With Covid-19 – as Dr Dan Plumley, an expert in professional sport finance, explains to me – a bad situation will be made much worse. “There are a number of clubs that are already close to the wall, financially…. Those clubs further down the league system, relying on income from match days to drive their short-term cash flows, will be most at risk. It’s very much hand-to-mouth and day-to-day. That’s just the nature of lower league football.

Boundary Park, home of Oldham Athletic

“To give you some rough figures for context: if you look at average annual revenue, it’s about £30m for a Championship club, £6m for a League One club, and £4m for a League Two club. The majority of that money – potentially in the region of two thirds for some clubs – will be from match-day income, so there’s quite clearly a serious issue.”

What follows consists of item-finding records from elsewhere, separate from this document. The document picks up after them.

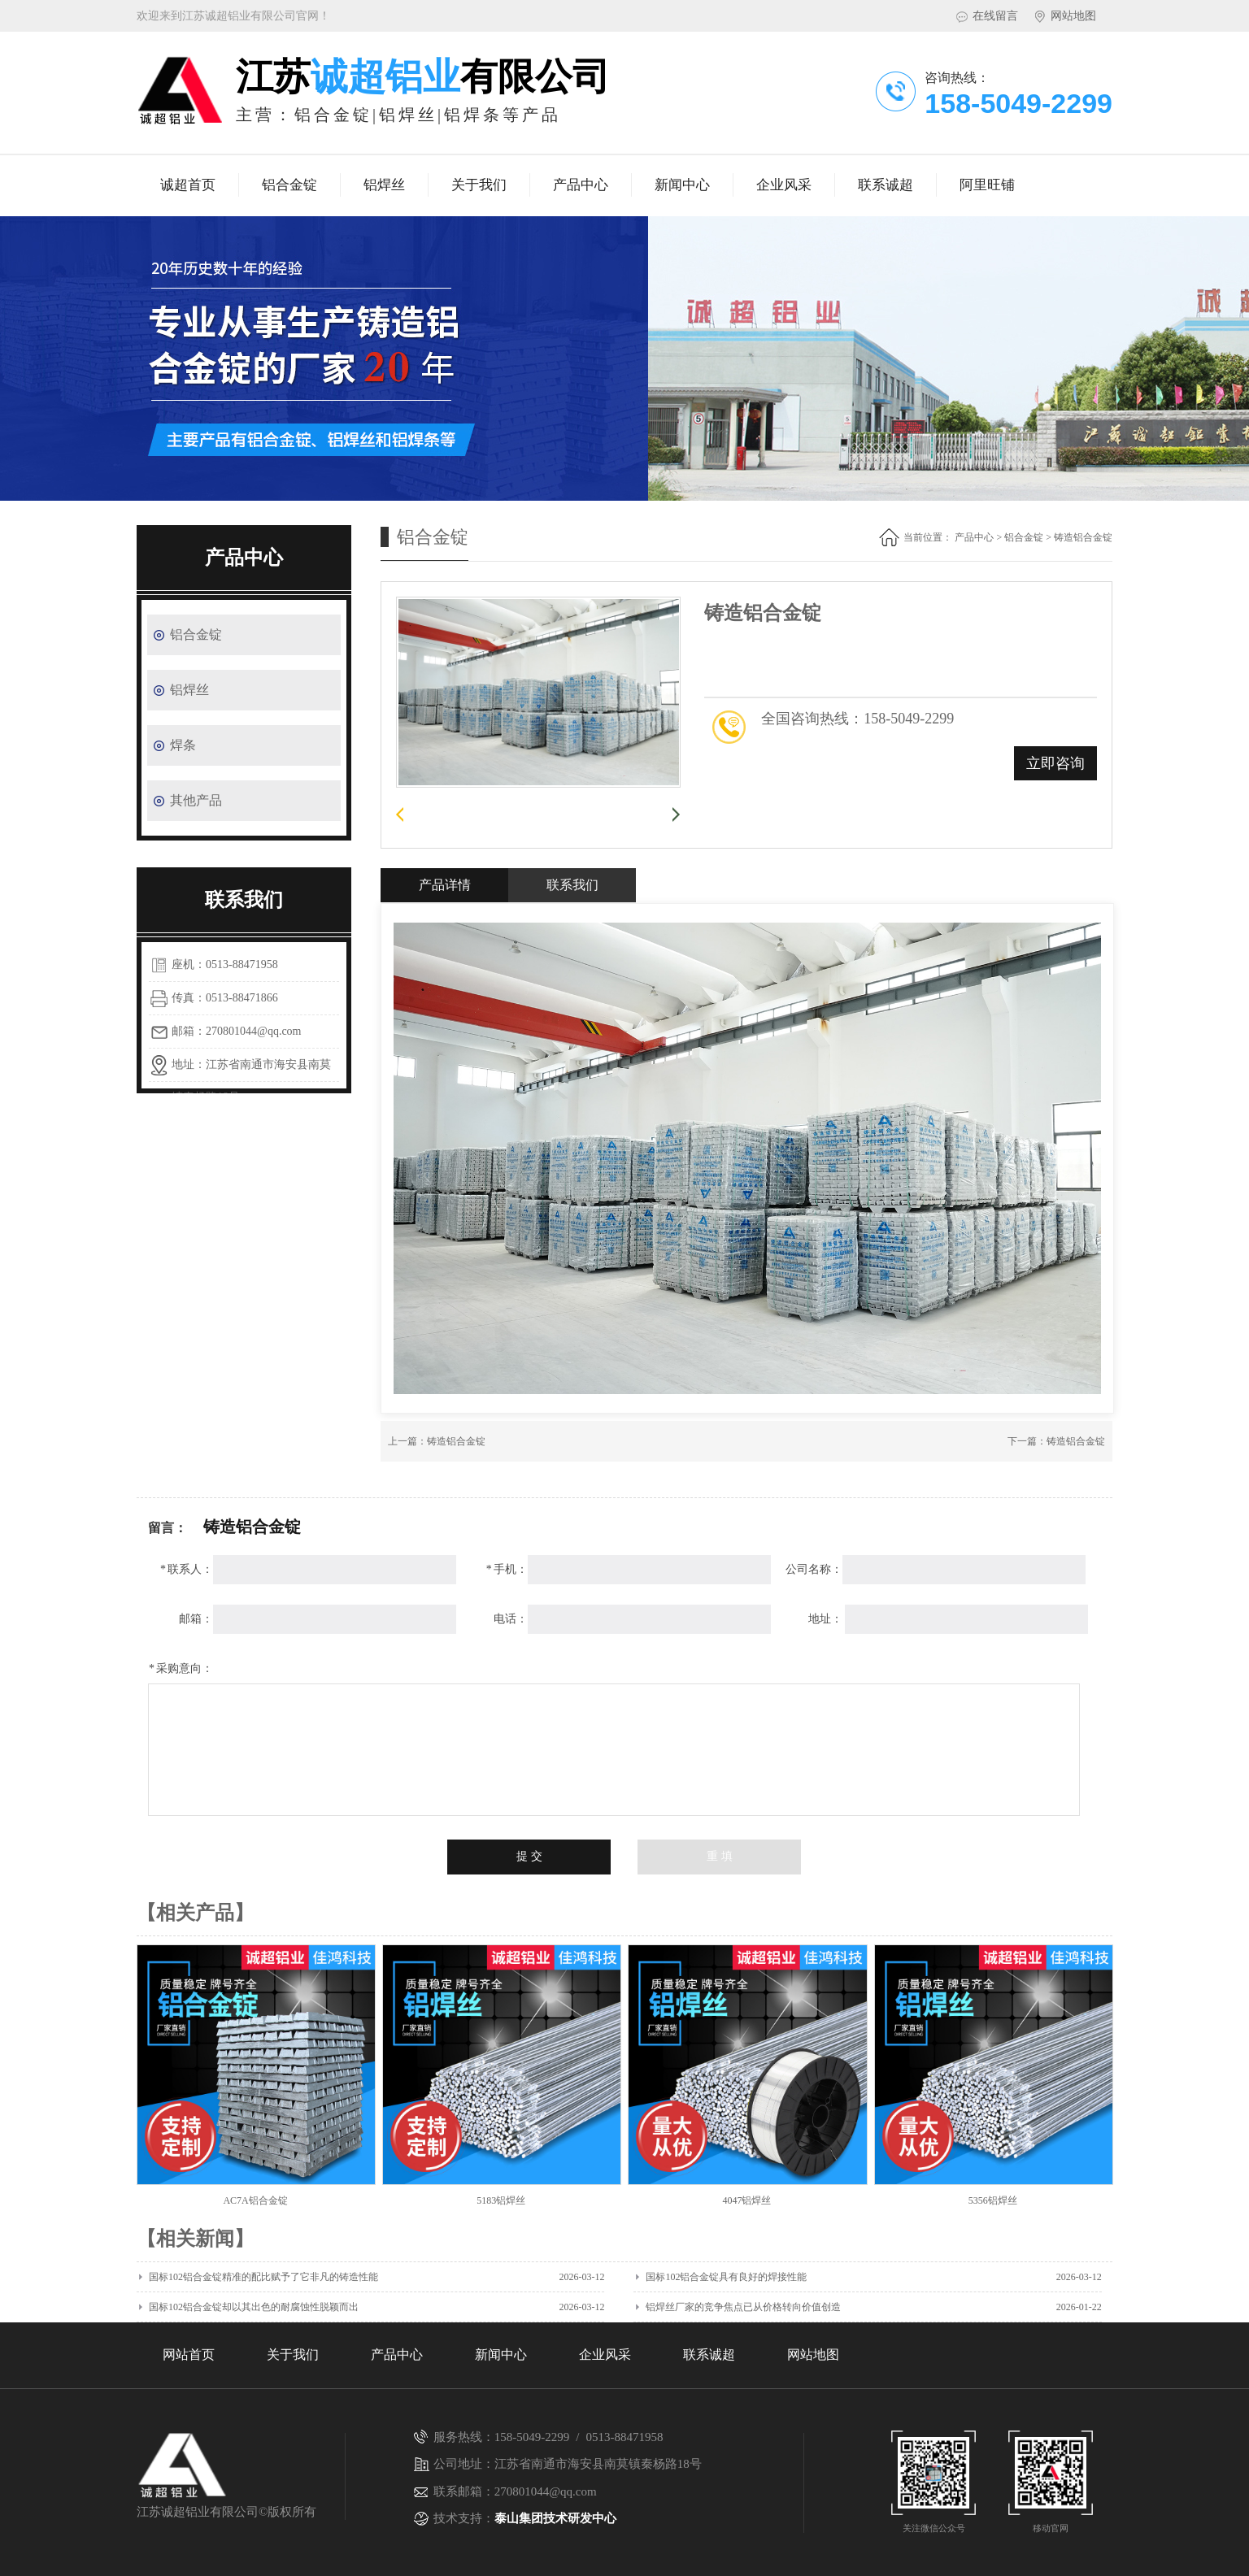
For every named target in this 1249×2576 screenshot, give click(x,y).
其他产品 (196, 800)
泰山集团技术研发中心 (555, 2518)
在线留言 (995, 16)
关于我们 (479, 185)
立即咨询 (1055, 763)
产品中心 (580, 185)
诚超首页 (187, 185)
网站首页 (189, 2354)
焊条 (183, 745)
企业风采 (784, 185)
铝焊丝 (384, 185)
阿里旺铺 (987, 185)
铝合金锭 (289, 185)
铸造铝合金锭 (456, 1441)
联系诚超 (885, 185)
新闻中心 (682, 185)
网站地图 (1073, 16)
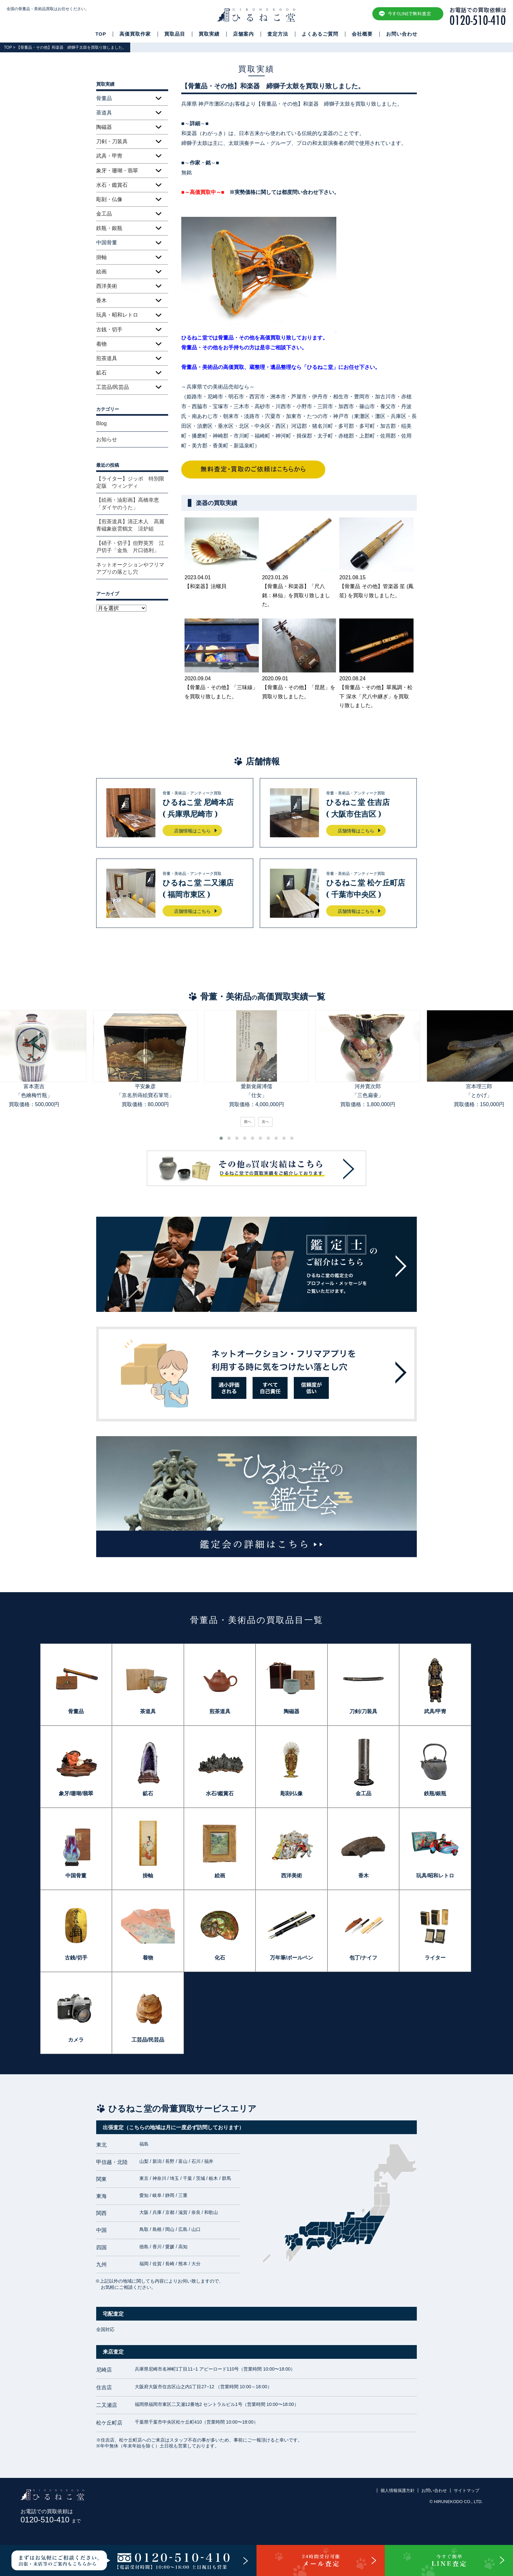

These clubs are not without support. Towards the end of last week, the EFL announced a £50m fund for all of the teams under its purview. Championship clubs will get around £800,000 each, with the option to apply for up to £584,000 in interest-free loans. For League One clubs the equivalent figures are £250,000 and £183,000. For League Two clubs it’s £164,000 and £120,000.

This is essentially the equivalent of all the outstanding TV money for the rest of the season. The different totals for the different leagues are explained by their different pulling powers. Normally, there’d be higher attendances at Championship clubs, generating more income from match days, more season tickets, and slightly higher costs due to the increased security – and, so, they get the lion’s share of the fund.

Plumley points out that, while that £50m is probably enough in the short-term, it’s less certain what will happen beyond then. “We don’t know if there’s another pot of money. This money will keep the clubs going for so long. Fast-forward to seven or eight weeks’ time and, depending on where we’re at with the situation, some clubs will still be in financial trouble.”

The football journalist – and Tortoise contributor – Ian Ridley reckons that “of the 46 teams in Leagues One and Two, about 60 to 75 per cent of them will be in some kind of trouble”. As well as writing about the sport, Ridley has been involved in football at the sharp end, having served as chairman at both Weymouth and St Albans City. These are “non-league” clubs which sit below the EFL in the national system. Such non-league clubs are, at the moment, in an even more precarious situation.

Last week, National League side Barnet FC put their non-playing staff on notice of redundancy. Meanwhile, Dagenham and Redbridge’s director, Steve Thompson, has said that the government should give the league somewhere in the region of £20m to help it survive.

Why call in the politicians? Because non-league clubs are in a peculiar and tricky position. They sit outside the remit of the EFL and are instead presided over by the Football Association (FA). And a national governance body like the FA is a not-for-profit, with the majority of its revenue going back into grassroots football. So there isn’t a ready supply of cash for non-league teams – unless someone (say, Boris Johnson) steps in.

Griffin Park, home of Brentford FC

And the supply of cash is crucial, as Ridley explains. “The problem lower down is that very average small town teams are a bad risk [for banks]. Because most of them have a poor credit history, because a lot of them have struggled in the past to repay loans or gone into administration, it’s very hard for them to borrow money. So cash flow is the king.

“I remember when I was part of a consortium that bought Salisbury FC. It had gone bust in its previous guise, as Salisbury City. When we reformed it, the bank wouldn’t give us any overdraft whatsoever. It was tough enough to get an account, let alone an overdraft…”

This isn’t just about whether 11 people can play football on a Saturday afternoon, with a few dozen cheering them on. It’s about the fabric of society. “At Salisbury, they went a year without a football club, and people down there have told me it was a really miserable year,” says Ridley. The hum of crowds and cash registers goes quiet. Restaurants, pubs and clubs lose revenue. A town literally becomes poorer.

But there’s something beyond money; something that, according to Ridley, can’t be quantified. “A local club gives your town an identity and a bit of national pride. Your name is out there. When it goes there’s just this emptiness.”